Goal of the exercise. Restate verbatim the span of lines below between the line with "Task: Uncheck the vcal_1 variable checkbox" and the line with "The width and height of the screenshot is (609, 381).", including those two lines, and only that span.

Data section.
Content starts

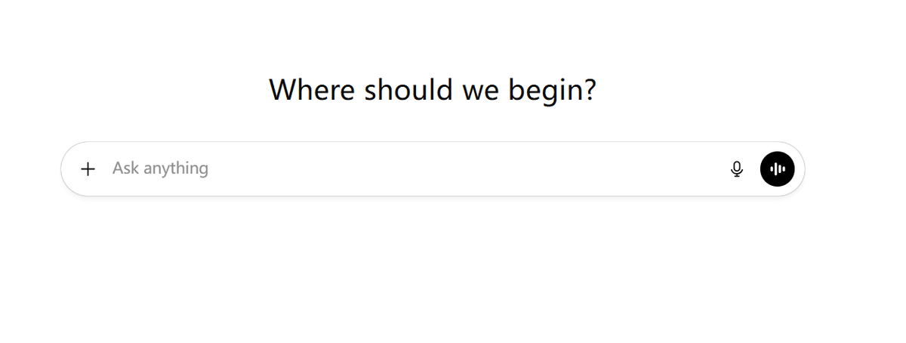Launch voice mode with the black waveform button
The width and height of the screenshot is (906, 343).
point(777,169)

Content ends
Content starts

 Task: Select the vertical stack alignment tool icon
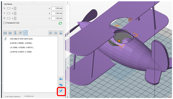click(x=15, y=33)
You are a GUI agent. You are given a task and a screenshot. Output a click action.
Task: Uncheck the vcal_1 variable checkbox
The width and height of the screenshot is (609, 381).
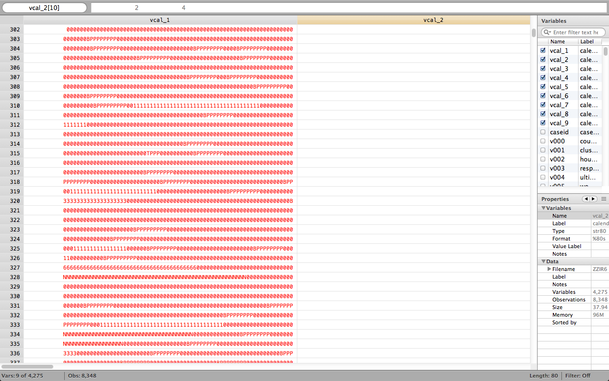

Content ends

Answer to the problem.
Task: Uncheck the vcal_1 variable checkbox
The width and height of the screenshot is (609, 381).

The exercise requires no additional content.